On 30 Mar 2015, at 04:20, John Clark wrote:
On Sun, Mar 29, 2015 at 9:10 PM, LizR <lizj...@gmail.com> wrote:
But if it were a world of copying machines and John K Clark says "I"
expect to see Moscow tomorrow then who the hell knows what "I" means.
>The same is true of the MWI.
No it is not the same. In the MWI if John Clark says "tomorrow I
will see the electron spin up" then tomorrow there is a clear way
for Liz to determine if the prediction was correct or not because
the the laws pf physics guarantee that Liz will find no ambitious in
the meaning of the personal pronoun "I".
But in the copying machine stuff if John Clark says "tomorrow I will
see Moscow" there is no way that Liz or anybody else can determine
if the prediction was correct or not because nobody knows who the
hell "I" is.
We don't say "I expect to see both spin up and spin down" or "I
expect the cat to be both dead and alive" - even if we believe the
MWI to be true.
That true. in the MWI we don't say that, but even if we did the
statement would not be gibberish it would just turn out to be wrong.
But in the copying machine world "I will see Moscow tomorrow" is
equivalent to "klogknee will see Moscow tomorrow" because both "I"
and "klogknee" are not defined.
But then you have to say already "no" to the doctor in step zero, and
abandon teleportation in step 1.
You talk like if there was an insuperable difficulty brought by the
duplication.

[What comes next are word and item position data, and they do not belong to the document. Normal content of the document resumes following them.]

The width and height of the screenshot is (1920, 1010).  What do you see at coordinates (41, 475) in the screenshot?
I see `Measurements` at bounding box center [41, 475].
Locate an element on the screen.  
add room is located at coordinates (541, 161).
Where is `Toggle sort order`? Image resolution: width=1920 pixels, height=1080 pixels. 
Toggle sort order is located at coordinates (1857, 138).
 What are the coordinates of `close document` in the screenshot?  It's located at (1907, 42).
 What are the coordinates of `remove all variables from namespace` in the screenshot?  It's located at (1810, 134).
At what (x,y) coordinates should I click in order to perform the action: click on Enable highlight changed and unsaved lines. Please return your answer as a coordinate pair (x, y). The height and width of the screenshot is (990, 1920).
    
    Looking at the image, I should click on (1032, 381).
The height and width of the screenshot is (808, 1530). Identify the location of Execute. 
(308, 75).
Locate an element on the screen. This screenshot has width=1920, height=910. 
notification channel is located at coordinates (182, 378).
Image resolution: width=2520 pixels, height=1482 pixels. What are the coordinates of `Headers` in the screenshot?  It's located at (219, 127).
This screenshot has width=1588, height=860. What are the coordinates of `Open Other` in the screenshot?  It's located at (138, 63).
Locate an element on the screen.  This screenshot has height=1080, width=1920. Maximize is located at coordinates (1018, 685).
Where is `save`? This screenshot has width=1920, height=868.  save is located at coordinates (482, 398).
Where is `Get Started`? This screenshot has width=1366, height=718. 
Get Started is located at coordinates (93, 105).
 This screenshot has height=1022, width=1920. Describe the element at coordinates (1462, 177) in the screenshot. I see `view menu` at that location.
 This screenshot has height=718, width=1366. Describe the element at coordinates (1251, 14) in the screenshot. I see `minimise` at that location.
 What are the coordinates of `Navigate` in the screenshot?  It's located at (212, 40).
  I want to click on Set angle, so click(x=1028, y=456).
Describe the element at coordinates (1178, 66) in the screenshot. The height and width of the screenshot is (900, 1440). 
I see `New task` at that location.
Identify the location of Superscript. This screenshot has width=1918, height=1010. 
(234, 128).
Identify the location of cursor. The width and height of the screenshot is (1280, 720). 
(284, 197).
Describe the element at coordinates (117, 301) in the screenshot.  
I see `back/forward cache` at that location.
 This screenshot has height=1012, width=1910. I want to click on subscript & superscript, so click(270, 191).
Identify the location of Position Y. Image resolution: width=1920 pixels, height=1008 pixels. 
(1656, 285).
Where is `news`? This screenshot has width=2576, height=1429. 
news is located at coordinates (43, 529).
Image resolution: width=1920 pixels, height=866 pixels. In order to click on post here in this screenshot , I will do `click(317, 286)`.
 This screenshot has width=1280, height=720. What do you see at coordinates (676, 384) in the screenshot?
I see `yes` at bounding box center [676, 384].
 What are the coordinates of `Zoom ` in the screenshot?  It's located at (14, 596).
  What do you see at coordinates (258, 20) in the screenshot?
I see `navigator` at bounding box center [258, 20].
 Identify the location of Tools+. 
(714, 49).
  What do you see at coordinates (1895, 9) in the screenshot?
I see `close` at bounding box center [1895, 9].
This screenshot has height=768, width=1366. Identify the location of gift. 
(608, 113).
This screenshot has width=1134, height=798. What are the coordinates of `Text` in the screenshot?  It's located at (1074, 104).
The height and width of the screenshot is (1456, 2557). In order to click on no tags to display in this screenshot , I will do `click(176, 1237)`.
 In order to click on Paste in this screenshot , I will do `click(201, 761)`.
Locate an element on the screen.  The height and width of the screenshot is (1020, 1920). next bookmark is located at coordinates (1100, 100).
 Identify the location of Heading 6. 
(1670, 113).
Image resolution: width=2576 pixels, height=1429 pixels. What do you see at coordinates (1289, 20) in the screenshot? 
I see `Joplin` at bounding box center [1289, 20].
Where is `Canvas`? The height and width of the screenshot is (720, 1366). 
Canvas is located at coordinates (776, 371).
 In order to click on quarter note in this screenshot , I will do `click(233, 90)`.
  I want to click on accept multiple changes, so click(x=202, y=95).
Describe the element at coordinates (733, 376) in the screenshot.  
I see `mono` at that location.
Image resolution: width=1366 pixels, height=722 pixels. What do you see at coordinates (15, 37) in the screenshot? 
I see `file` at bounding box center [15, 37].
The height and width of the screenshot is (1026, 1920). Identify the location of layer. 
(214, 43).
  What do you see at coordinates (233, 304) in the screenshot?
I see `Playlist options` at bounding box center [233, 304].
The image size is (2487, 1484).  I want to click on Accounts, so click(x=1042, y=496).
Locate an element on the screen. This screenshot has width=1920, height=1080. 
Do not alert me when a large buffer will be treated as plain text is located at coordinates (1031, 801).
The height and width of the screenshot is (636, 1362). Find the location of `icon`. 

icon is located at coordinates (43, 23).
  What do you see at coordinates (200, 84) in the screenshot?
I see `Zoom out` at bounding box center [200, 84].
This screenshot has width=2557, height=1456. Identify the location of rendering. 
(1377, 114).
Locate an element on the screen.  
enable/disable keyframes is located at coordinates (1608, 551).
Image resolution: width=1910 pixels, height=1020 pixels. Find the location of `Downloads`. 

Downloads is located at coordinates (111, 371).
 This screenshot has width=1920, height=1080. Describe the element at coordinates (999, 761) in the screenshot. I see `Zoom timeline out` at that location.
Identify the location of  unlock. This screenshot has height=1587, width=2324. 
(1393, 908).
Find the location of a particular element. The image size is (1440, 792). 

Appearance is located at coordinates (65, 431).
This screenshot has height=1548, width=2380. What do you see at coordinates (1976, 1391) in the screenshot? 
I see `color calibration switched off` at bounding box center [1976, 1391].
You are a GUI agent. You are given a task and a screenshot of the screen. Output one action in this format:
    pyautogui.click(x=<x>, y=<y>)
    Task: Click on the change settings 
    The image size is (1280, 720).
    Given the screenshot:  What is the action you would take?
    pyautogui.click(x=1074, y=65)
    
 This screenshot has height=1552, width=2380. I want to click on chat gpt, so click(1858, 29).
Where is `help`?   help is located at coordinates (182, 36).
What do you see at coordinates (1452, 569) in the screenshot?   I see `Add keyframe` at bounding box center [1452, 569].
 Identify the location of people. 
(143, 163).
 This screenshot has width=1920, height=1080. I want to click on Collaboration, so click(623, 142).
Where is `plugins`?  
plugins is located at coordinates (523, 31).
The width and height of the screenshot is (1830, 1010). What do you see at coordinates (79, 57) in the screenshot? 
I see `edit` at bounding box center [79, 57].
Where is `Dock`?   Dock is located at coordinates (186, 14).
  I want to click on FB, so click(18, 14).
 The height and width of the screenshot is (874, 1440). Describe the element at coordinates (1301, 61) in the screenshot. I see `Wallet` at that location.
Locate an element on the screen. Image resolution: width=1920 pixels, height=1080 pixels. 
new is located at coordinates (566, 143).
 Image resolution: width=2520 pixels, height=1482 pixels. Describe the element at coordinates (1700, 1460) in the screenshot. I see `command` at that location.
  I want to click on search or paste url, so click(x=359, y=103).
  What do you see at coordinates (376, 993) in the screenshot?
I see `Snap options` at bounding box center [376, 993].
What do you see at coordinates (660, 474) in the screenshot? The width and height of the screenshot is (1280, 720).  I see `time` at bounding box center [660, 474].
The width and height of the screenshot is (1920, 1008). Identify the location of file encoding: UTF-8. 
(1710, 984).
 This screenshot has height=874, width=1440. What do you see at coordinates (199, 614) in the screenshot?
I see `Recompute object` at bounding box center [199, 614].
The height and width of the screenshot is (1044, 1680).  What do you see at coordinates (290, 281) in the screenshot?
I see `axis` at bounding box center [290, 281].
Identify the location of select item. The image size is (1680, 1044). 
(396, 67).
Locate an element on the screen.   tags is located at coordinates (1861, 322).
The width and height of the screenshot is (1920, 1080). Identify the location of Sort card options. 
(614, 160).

But on the contrary, with computationalism, and the quite
simple definition of first person (equiavlent, in the QM setting with
Everett definition of "subjective"), we need only to interview *all*
duplicated persons. It is easy to count that almost all will say white
noise in the n-iterated duplication.
Of course, you might decide to predict that the W-M sequence you will
live will describe the binary digits of PI. But with the definition of
first person given, that is not a good prediction, because it is
satisfied at stage n by only by one successor, when predicting that
'you will not be PI' is satisfied by the corresponding 2^n - 1, for
all stage n.
You seem to agree that a beam of photons split, on the polarizer, in
two beam when prepared in the relevant superposition state.
From this I can build a though experience where you are told that you
will be either looking at a quantum superposition state or in
classical self-duplication experience. You would not been able to see
the difference, without violating computationalism.
Wake up, John, the *real* difficulties are in step 7 and step 8.